> Extracto de origen

03 octubre 2004

Continúa...

La dirección espiritual del Ramiro corría a cargo del padre Mindán "el Cuervo", viejo sacerdote opusdeísta, astuto pero poco conectado con la realidad. Cada pocos meses nos programaba la visita de algún grupo integrista especializado en adoctrinar a los jóvenes educandos. En cierta ocasión se presentaron en mi clase unos curitas misioneros. Empezaron proyectando filminas de jirafas en África pero pronto se centraron en su verdadero objetivo: mostrarnos la cruda realidad Kodakolor de las enfermedades venéreas en estado avanzado. Cuando ya estábamos a punto de echar la pota, apagaron el proyector y despacharon su discurso: Para mi sorpresa, no tenía nada que ver con la sífilis, sino con la masturbación, ese feo vicio que debilita las meninges provocando terribles enfermedades, la ceguera y en ocasiones la muerte. Naturalmente, la reacción de la clase fue de puro cachondeo: Todos estábamos ciegos.

Y yo más ciego que ninguno, seguía salidísimo y sin ninguna oportunidad de encontrar un primer amor, con lo bonito que hubiera sido. No es que yo fuera un Adonis, pero era guapito de cara, había crecido mucho –un poco demasiado- y ya no era el niño gordito de los catorce años. Y sexo en el instituto había a puñados, siempre de tapadillo pero bastante explosivo. Pero yo seguía en la inopia, evitando cualquier situación que pudiera poner en entredicho mi buena fama. Cada vez que estaba a punto de lanzarme a la orgía, siempre surgía algún pequeño escándalo que evidenciaba el peligro de ser descubierto in fraganti como maricón vocacional.

[Registros tomados de un conjunto de datos]

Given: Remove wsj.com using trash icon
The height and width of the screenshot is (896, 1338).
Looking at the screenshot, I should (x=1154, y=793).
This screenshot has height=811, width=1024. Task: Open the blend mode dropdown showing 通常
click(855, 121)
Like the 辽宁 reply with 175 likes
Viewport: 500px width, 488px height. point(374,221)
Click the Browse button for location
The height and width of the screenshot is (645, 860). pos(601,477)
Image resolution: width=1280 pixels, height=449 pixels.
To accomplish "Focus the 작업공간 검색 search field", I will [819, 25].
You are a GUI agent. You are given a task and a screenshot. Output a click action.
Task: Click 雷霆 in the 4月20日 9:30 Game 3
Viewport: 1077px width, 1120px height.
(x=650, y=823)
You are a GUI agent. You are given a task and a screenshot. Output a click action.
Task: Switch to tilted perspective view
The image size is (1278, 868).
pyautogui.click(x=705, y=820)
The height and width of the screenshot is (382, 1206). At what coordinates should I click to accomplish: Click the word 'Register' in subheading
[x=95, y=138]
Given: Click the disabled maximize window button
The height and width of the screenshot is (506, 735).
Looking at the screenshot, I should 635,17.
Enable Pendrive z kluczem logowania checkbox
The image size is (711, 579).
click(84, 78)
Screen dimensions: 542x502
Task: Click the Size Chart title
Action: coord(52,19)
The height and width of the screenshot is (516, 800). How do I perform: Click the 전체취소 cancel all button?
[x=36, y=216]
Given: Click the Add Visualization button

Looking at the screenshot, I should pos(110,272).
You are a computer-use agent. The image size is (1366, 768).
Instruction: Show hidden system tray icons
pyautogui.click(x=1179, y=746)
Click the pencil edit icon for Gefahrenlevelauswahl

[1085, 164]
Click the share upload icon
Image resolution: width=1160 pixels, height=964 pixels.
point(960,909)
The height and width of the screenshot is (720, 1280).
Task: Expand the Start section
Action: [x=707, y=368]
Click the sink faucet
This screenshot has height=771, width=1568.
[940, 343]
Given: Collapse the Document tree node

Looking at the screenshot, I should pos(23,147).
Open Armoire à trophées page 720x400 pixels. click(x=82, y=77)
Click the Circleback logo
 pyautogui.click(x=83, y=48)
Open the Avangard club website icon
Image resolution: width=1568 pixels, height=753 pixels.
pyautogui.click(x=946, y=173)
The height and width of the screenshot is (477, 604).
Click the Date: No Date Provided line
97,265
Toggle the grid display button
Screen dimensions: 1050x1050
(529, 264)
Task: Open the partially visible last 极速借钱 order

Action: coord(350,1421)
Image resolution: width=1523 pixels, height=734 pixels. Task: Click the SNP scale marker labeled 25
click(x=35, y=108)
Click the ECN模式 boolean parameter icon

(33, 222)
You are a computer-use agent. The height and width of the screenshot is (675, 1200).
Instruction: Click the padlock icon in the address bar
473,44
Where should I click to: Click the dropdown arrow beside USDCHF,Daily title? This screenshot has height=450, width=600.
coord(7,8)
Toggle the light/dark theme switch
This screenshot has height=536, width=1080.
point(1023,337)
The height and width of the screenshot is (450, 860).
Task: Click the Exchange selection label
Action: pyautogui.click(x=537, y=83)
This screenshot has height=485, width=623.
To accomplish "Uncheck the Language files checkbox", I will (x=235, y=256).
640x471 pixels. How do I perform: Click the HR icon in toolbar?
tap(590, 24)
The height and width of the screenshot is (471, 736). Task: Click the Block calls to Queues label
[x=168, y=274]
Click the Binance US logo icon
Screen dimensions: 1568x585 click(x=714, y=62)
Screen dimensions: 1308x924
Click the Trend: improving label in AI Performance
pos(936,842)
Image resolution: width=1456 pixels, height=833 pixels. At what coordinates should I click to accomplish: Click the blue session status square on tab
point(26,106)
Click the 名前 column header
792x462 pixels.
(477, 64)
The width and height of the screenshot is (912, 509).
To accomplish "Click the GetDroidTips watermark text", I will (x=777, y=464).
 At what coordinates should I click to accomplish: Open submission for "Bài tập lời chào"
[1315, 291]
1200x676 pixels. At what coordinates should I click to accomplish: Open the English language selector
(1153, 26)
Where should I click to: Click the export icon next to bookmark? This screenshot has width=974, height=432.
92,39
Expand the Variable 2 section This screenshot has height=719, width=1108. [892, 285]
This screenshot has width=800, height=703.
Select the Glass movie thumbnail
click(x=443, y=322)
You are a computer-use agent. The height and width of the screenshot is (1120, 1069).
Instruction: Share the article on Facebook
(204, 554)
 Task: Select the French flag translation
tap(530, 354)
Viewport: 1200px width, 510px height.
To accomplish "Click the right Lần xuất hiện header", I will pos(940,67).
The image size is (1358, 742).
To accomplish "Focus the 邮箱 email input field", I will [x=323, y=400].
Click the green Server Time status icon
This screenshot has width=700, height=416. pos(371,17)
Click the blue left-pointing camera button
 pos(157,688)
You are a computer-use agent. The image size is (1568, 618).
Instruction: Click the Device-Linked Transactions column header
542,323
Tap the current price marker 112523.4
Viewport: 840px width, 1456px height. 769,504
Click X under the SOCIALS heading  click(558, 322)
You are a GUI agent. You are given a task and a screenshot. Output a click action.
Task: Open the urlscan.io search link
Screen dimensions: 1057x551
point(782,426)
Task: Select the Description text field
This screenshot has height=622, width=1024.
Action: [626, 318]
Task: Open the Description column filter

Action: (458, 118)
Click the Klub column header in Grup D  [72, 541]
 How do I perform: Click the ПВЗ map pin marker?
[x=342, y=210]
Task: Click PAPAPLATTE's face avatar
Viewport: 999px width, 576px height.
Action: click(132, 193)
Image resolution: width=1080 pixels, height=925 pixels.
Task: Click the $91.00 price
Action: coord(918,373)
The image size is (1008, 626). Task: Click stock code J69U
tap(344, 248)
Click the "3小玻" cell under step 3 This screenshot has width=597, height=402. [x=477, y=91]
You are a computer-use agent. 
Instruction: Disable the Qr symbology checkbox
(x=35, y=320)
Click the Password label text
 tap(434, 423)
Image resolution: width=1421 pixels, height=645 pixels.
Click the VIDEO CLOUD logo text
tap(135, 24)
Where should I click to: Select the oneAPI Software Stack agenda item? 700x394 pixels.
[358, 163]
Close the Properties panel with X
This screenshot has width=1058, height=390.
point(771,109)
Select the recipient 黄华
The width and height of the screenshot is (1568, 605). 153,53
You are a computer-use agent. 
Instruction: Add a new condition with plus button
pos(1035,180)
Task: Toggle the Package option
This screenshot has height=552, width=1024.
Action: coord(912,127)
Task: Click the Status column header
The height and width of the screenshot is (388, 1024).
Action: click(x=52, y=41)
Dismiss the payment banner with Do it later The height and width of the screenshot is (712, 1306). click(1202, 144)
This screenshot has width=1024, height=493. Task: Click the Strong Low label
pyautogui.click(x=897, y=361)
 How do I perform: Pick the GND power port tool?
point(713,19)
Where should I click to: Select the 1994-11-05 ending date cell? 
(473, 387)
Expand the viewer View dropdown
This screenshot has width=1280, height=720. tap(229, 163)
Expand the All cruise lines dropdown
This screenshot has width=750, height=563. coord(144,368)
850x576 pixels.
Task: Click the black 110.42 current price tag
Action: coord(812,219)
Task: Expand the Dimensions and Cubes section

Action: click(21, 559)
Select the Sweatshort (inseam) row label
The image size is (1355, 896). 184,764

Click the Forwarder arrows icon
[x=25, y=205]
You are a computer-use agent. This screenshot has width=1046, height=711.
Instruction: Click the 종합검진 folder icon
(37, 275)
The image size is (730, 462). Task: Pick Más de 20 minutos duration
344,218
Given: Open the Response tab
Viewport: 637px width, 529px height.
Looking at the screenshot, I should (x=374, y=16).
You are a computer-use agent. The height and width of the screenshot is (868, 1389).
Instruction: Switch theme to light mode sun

> Acciones requeridas
#1 Según el relato sobre los años en el Ramiro, ¿quién se encargaba de la dirección espiritual del centro?
#2 Copia sin cambios el fragmento del relato sobre los años en el Ramiro que empieza con "Y yo más ciego" y sigue hasta "como maricón vocacional.".
#3 Continúa el relato sobre los años en el Ramiro a partir de donde termina.
Los registros no desempeñan ningún papel en esto.

> Sección de respuestas
#1 El padre Mindán, "el Cuervo".

#2
Y yo más ciego que ninguno, seguía salidísimo y sin ninguna oportunidad de encontrar un primer amor, con lo bonito que hubiera sido. No es que yo fuera un Adonis, pero era guapito de cara, había crecido mucho –un poco demasiado- y ya no era el niño gordito de los catorce años. Y sexo en el instituto había a puñados, siempre de tapadillo pero bastante explosivo. Pero yo seguía en la inopia, evitando cualquier situación que pudiera poner en entredicho mi buena fama. Cada vez que estaba a punto de lanzarme a la orgía, siempre surgía algún pequeño escándalo que evidenciaba el peligro de ser descubierto in fraganti como maricón vocacional.

#3
Porque a esas edades, en colegios e institutos que raramente eran mixtos, sin apenas contacto con el sexo opuesto y con mucha tensión hormonal en el ambiente, los juegos eróticos eventuales entre chicos eran muy frecuentes. Pero si te descubrían... estabas perdido, estigmatizado para siempre jamás.

Por lo demás, las clases de Religión eran bastante light. Las daba un cura progre, de los de jersey gris de ochos con cuello vuelto y cremallera. Con más pluma que el sombrero de María Jiménez, intentaba reconducir nuestra catequesis en el sentido de la ultimísima moda vaticana. La consigna, el lema repetido una y otra vez era "Dios es Amor". A buenas horas. O sea, que desde nuestra más tierna infancia se nos había intentado transmitir el temor a un Dios justiciero y vengativo, Señor de los Ejércitos, que premiaba a los buenos y castigaba (con terribles tormentos) a los malos... ¿Y ahora nos venían con esa mariconada del Amor? No colaba.